→ **Task goal**:
Only the text should be kept: print every entry below exactly and leave each image out.

====== Given entries

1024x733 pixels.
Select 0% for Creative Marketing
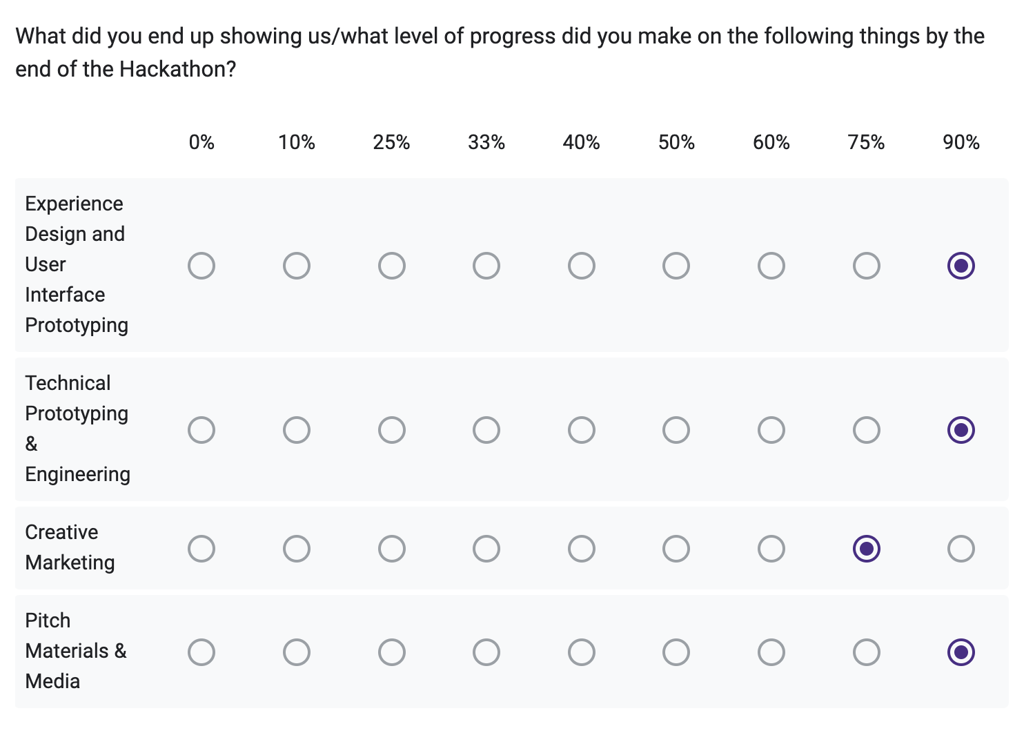201,549
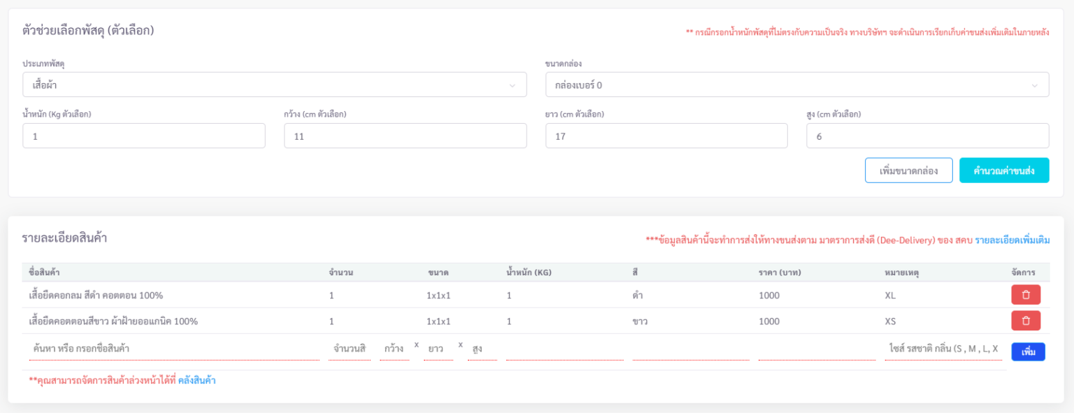Focus the น้ำหนัก (Kg) input field

tap(143, 136)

============

→ **Expected output**:
1024x733 pixels.
Select 0% for Creative Marketing
201,549
Focus the น้ำหนัก (Kg) input field

tap(143, 136)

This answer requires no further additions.